▸ REQUIRED WORK
Output, exactly and alone, the lines from the one containing "Screen dimensions: 1366x900" through the last line of the material below, both ends included.

▸ PROVIDED DATA
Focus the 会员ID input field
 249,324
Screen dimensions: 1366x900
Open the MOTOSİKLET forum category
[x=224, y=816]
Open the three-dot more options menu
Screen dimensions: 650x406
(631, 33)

▸ RESULT FOR THIS EXERCISE
Screen dimensions: 1366x900
Open the MOTOSİKLET forum category
[x=224, y=816]
Open the three-dot more options menu
Screen dimensions: 650x406
(631, 33)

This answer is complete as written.